Pour se rendre sur les zones frappées par l’armée israélienne, Khader al-Zaanoun parcourt à pied les différents quartiers de la ville de Gaza, incapable de couvrir les frais de carburant. Le litre d’essence peut atteindre 100 dollars (soit environ 91 euros) en raison de la pénurie. Pour rendre compte du siège, ce professionnel se base donc sur les informations communiquées par les secours, la défense civile et les directeurs d’hôpitaux, ainsi que sur des sources civiles.

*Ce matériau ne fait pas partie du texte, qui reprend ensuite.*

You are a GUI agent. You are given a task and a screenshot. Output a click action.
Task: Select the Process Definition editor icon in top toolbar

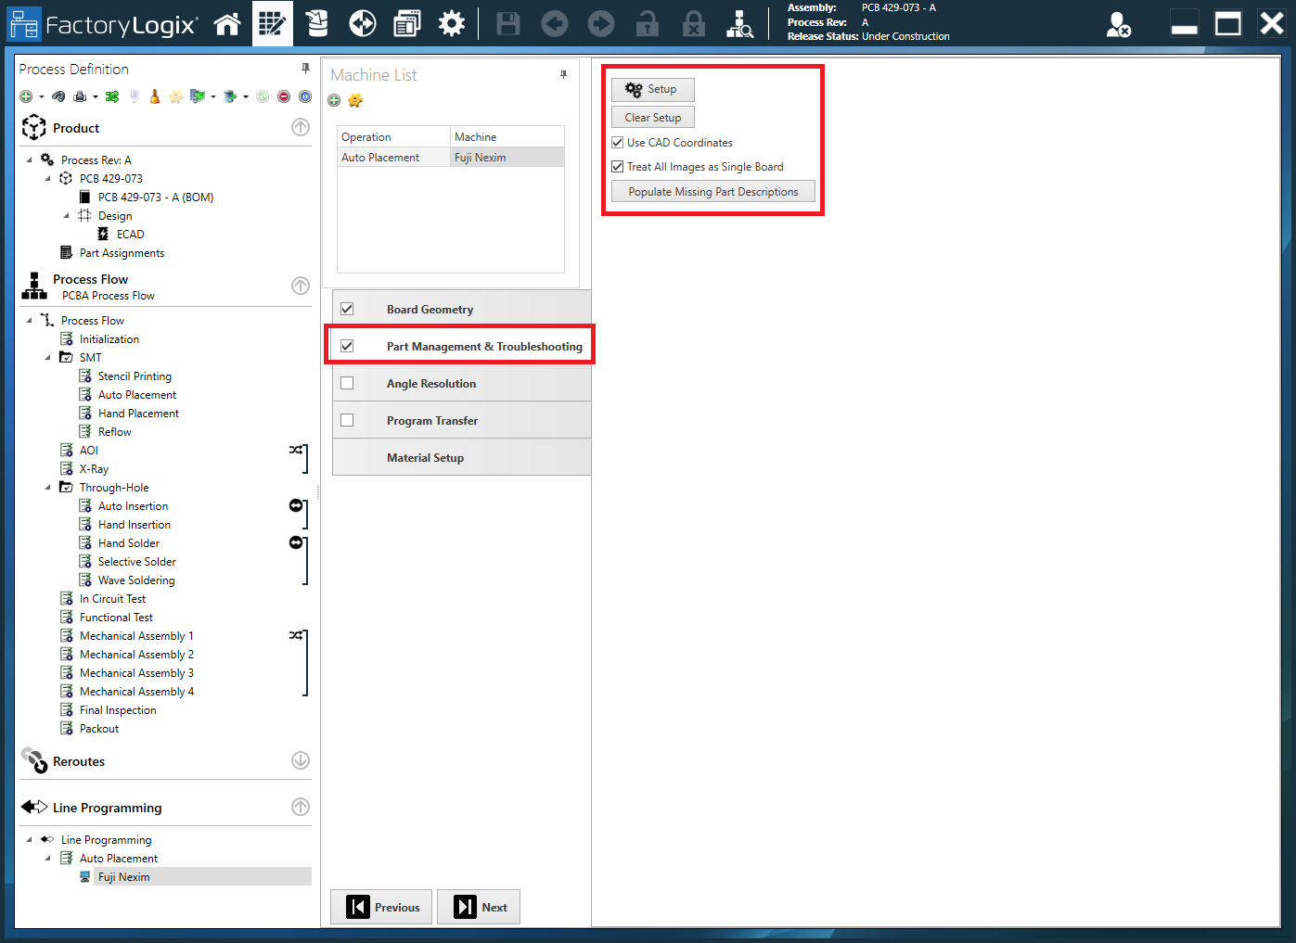[272, 23]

Alors que la chaîne qatarienne Al Jazeera constitue le seul média international à consacrer l’essentiel de ses programmes à la guerre à Gaza, ses correspondants déployés en différents points de l’enclave palestinienne ont pour consigne de ne pas se rendre au nord de la ville de Gaza, indique à RSF une source au sein du média. “Nous recevons des informations et des images, mais pour nos employés, c’est non”, précise-t-il. Et pour cause, Al Jazeera craint pour ses équipes. Cible revendiquée de l’armée israélienne, la chaîne a déjà vu quatre de ses journalistes tués depuis le début du conflit. Il y a quelques semaines, six de ses correspondants palestiniens ont été également accusés de terrorisme. Deux de ses journalistes, Ali al-Attar et Fadi Alwahidi, sont toujours à l'hôpital dans un état critique nécessitant d'urgence une évacuation médicale pour sauver leur vie.
Depuis le 7 octobre 2023, plus de 140 journalistes ont été tués à Gaza par l’armée israélienne, selon le décompte réalisé par RSF, dont au moins 34 dans le cadre de leur travail.